東日本大震災発生後、被災地へ中古漁船を送り続ける「べかプロジェクト」(世話人=北村裕司さん)が旧暦の元旦に当たる1月23日、被災地のワカメ漁業者に代わって復興の一歩を踏み出したことを伊勢神宮外宮へ報告、水揚げされたばかりで入札前の三陸ワカメを伊勢神宮外宮へ奉納した。
この日は同プロジェクトメンバーのほか、日本わかめ協会(東京都杉並区)、三重県漁業協同組合連合(津市)、ワカメ業者など14人が参加。ワカメが水揚げできたことを産業の神、食をつかさどる神・豊受大神(トヨウケノオオカミ)に報告、三陸ワカメ約30キロと三重県産ワカメ約10キロを神楽殿に奉納した。
震災後、同連合会は中古漁船50隻、同プロジェクトは24隻を被災地の漁協へ、海上の安全や豊漁を願う同神宮のお札「海幸大麻」と共に送り続けた。同協会の岩崎誠会長は被災地の漁業者を代表して「漁船のほかにも物資面、精神面で救われ、とても感謝している。さらなる復興を目指して頑張りたい」と代弁した。
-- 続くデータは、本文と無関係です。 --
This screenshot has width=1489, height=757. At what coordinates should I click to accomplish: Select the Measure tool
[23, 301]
震災前は全国の75%のシェアを占めていた三陸産ワカメ。岩手県宮古市の重茂(おもえ)漁協では震災前約4000トンと最多だった漁獲量は約2000トンにまで減少すると見通しているほど。岩崎会長は「震災で約9割の船が流された。6月にはどうにか養殖ワカメの種付け作業を終え(例年の6割)、これから収穫作業のピークを迎えようとしている。しかしながら現地では加工工場も被災しているため、どれだけのワカメが出荷できるかわからない。例年の5割を越えれば」と期待を込める。
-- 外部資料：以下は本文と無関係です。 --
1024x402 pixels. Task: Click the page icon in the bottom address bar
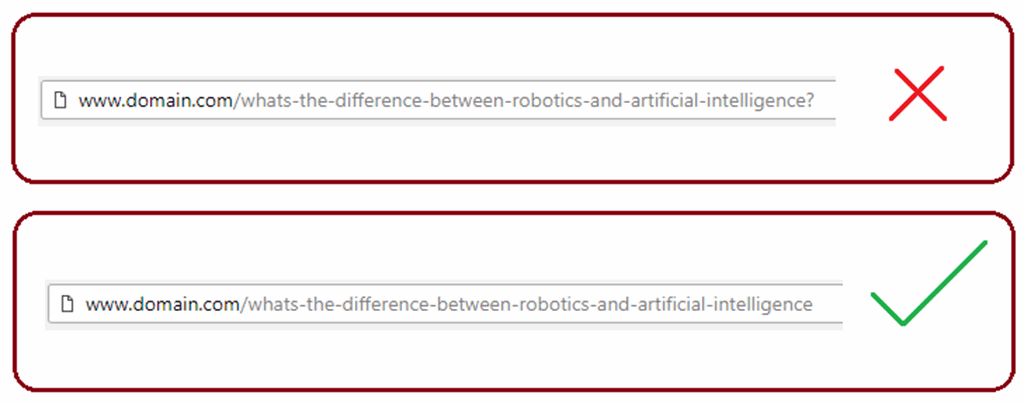point(67,304)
同連合会の永富洋一会長は「被災地からの要望があれば、これからも中古漁船を送り続けていきたい。少しでもお役に立てれば」と話す。同プロジェクトの北村さんは「被災地の漁業者は、今回ワカメの収穫で忙しいため参加できなかったが、復興の第一歩を報告できたことは多くの人に勇気と元気を与えるはず。これからも引き続きできることでお手伝いできれば」と漏らす。